Para las elecciones que vienen, hay riesgo de ataques en 74 municipios, según informe conjunto de Registraduría y Defensoría. El defensor del Pueblo dijo que “hay una alta probabilidad de que los grupos armados usen la violencia para influir en las elecciones de alcaldes y gobernadores”. Ya atentaron contra Édgar Patiño, precandidato de Colombia Humana a la Alcaldía de Florida (Valle).
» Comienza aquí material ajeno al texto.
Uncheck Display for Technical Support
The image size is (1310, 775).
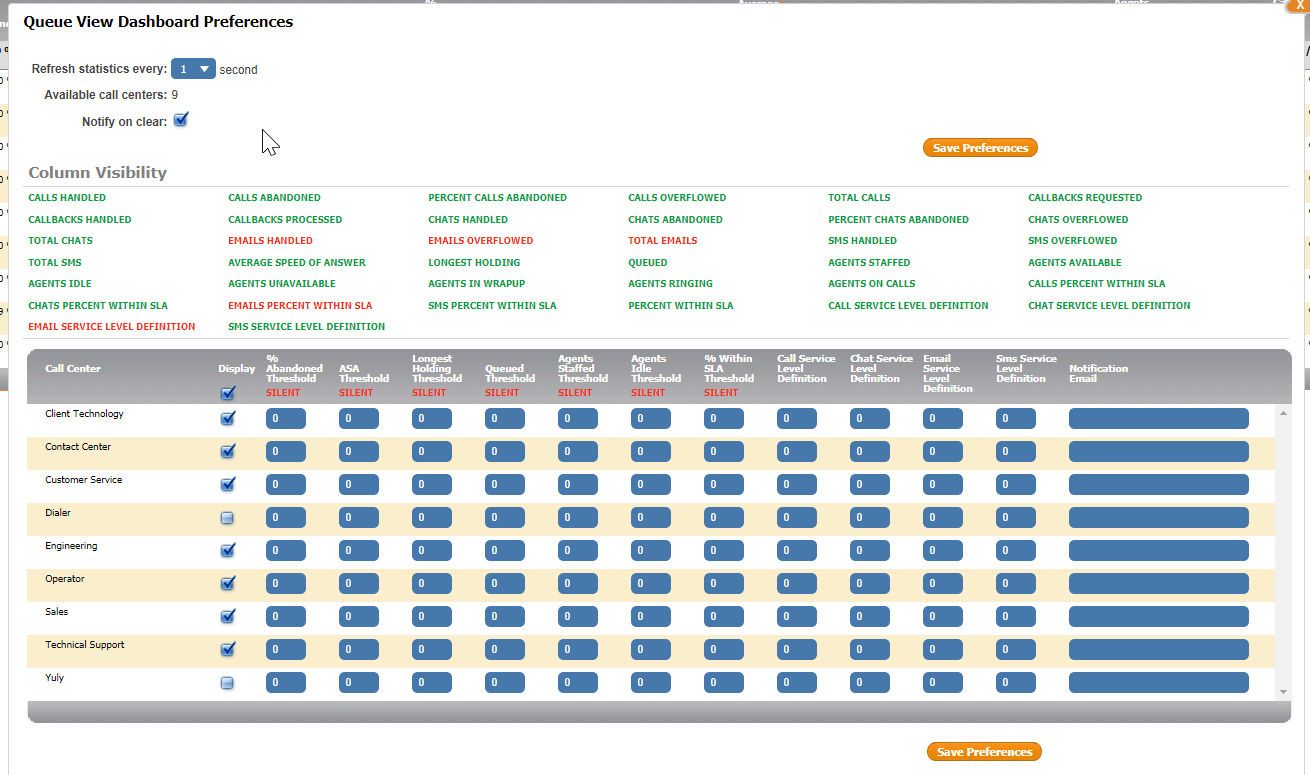coord(228,650)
Sin importar si usan brazalete heredado de guerrillas o paramilitares históricos, los actuales grupos criminales fungen de políticos porque eso eleva y disfraza actividades delincuenciales mondas y lirondas. Se erigen estadistas en los pueblos olvidados de Chocó y de Caquetá porque es lo que vieron hacer a guerrillas o paras por años. Un alcalde dijo a La Silla Vacía que la banda armada de su pueblo lo llamó a “socializar temas relacionados con las elecciones”, en imitación de las viejas prácticas farianas, y lo amenazó por negarse.
Nosotros caemos en su juego, acrecentamos su poder llamándolos “actores armados”, que eran los enfrentados en tiempos de la guerra civil, o “disidencias de las FARC”, cuando la mayoría de sus integrantes jamás pertenecieron a esa guerrilla; o titulamos “paro armado”, cuando una mafia aterroriza a una región. Tenemos una manera de pensar, unas palabras, imbricadas en una cultura forjada en medio siglo de conflicto armado. Vemos el presente con categorías del pasado.
Importa cómo describimos lo que nos pasa porque ese prisma guía las soluciones que buscamos. Por eso la sopa de “paces totales” que cocina el Gobierno Petro es en gran parte responsable de que la criminalidad se sienta empoderada para influir en las elecciones que vienen; el comisionado dialoga con ellos otorgándoles la autoridad política que no tienen. Este Gobierno es el hijo legítimo de la paz firmada, pero se comporta con la culpa de los gobiernos de antes.
De ahí que las elecciones que vienen no se vislumbren como fiesta democrática. Auguran más bien un nuevo conflicto interno, impulsado por criminales vueltos políticos, porque no estamos defendiendo lo que ganamos en las palabras ni en los hechos.